With that information, I was able to seal my dear granny Amparo to her mama, Maximina, to her father, Manuel Ralat, and to her grandparents, José Rosado & Juliana Rivera and Manuel Relat & Francisca García, in the temple. It was a sweet and beautiful experience in the temple. But after that, I found nothing further and thought that I had reached a dead end, so I concentrated on other relatives, hoping that the Lord would help me to find more information. For years, I was looking. I went through several towns on the island, and I found a lot of information about her children and family, but I was always thinking about her, about getting to know more regarding her family.

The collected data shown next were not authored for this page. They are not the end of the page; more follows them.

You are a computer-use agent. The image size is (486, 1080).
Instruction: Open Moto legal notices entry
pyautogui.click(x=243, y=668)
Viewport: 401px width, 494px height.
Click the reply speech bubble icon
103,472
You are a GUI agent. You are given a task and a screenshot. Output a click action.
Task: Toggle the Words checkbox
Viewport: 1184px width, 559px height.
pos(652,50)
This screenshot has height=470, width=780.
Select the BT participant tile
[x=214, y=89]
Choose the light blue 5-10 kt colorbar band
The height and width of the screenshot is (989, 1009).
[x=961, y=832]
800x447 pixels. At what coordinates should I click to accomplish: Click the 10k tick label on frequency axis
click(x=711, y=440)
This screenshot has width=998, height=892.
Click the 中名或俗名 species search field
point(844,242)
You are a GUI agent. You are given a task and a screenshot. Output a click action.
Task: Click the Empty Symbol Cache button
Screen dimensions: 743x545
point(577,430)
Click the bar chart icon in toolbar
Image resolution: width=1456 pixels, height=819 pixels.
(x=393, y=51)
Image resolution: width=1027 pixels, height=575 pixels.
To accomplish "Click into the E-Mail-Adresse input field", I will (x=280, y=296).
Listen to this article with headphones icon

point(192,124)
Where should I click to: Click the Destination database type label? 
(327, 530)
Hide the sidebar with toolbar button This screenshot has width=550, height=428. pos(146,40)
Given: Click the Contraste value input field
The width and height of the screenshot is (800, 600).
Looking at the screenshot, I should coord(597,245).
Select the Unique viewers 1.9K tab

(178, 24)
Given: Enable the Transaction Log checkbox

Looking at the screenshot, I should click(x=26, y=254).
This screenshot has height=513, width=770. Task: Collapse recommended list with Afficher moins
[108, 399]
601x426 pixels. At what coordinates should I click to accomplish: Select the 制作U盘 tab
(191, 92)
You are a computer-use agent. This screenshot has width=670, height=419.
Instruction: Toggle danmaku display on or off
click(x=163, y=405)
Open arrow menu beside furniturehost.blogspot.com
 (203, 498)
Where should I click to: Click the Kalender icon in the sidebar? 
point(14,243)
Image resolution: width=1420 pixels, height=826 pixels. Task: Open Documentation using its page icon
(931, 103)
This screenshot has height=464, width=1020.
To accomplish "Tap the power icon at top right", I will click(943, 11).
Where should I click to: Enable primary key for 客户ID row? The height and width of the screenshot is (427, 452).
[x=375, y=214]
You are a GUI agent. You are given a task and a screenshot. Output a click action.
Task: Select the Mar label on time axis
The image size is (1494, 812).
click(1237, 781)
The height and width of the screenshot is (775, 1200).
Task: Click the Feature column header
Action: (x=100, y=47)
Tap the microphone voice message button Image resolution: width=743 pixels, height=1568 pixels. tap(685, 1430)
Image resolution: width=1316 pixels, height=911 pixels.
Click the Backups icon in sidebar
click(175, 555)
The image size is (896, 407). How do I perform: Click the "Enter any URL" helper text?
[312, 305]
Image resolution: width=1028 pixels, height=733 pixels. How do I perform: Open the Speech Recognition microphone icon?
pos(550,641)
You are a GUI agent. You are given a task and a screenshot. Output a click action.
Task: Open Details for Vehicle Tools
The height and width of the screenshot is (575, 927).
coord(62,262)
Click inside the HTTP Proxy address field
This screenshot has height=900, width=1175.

At the beginning of 2011, while I was looking through a book of births in Ciales on the microfiches, I stumbled across a name, Carlos Santos Rosado. I didn’t look over the document immediately, but something told me to go back. When I went back to the document, I saw that his mother was Eufemia Rosado Rivera, and his maternal grandparents were José Rosado and Juliana Rivera, natives of Corozal. I had found a sister of Maximina, her husband, and a nephew! This awakened in me the desire to find more about their family. Later, after looking for more information about the rest of the family, I decided to go back and look for information on her.
For two years I was trying to go directly to the parish in the town of Corozal, since she had manifested in a baptism document for one of her children that she was a native of Corozal; some problem always turned up to keep me from going to that town. Looking on FamilySearch did me no good, since her birth date was before 1880, the date in which the Civil Records Office began in Puerto Rico. My husband took vacations, and when he asked me what I wanted to do, I said, “Though it may rain or there may be thunder, I want to go to Corozal.” So on 20 July, with a tropical storm and all, that had Puerto Rico covered with water, we went to visit the little town. We arrived without difficulties, even in the midst of the downpour. I went with the understanding that if we didn’t find anything, I was not going to let myself be disappointed, and that any information I might receive was extra earnings.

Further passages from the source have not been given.